Begin

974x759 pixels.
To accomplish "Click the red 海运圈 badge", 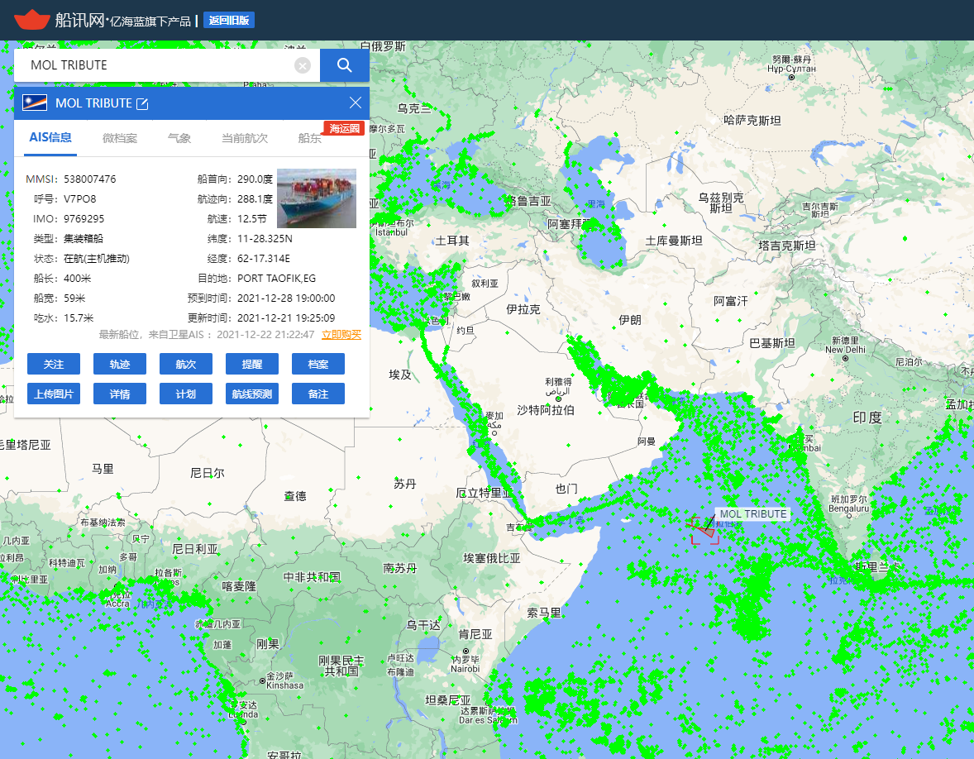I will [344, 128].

End
Begin

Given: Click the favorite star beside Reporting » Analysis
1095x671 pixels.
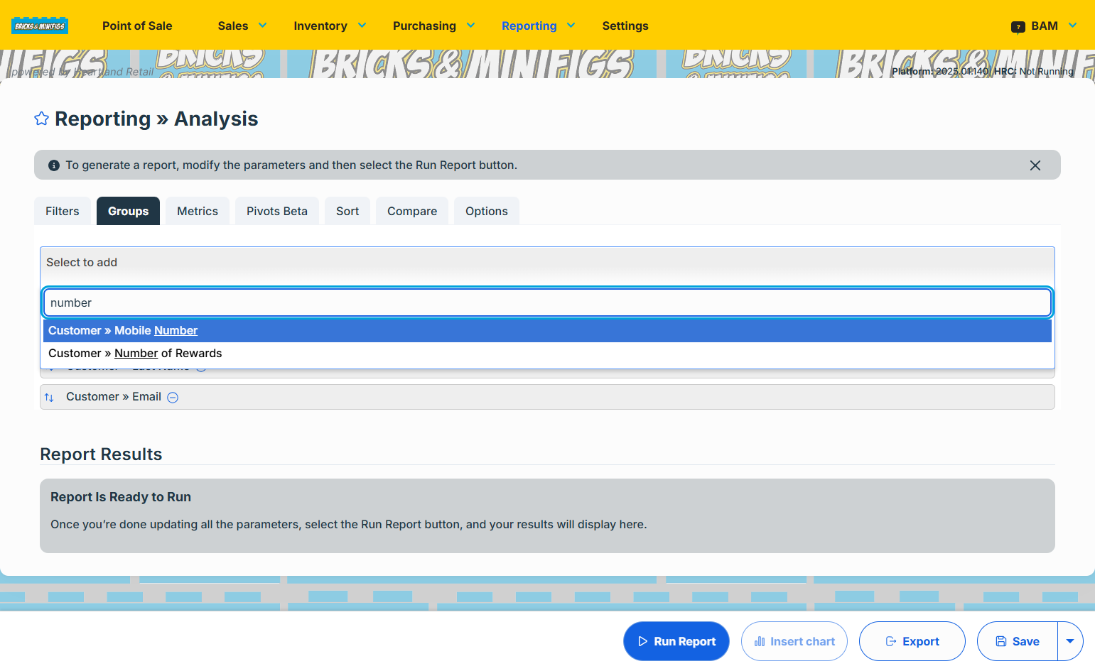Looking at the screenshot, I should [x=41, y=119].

End
Begin

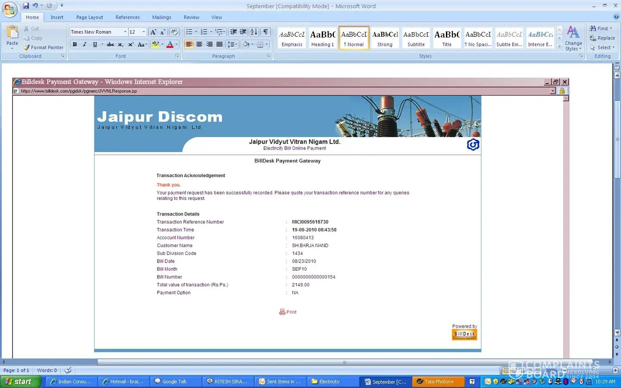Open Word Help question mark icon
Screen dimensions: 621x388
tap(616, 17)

End

▸ REQUIREMENTS
Output as a JSON list of strings the entries starting at the line that contains "Open Word Help question mark icon" and stopping after the line that contains "tap(616, 17)", one string per line and no blank lines. Omit the pictures.

▸ WRITTEN SOLUTION
[
  "Open Word Help question mark icon",
  "Screen dimensions: 621x388",
  "tap(616, 17)"
]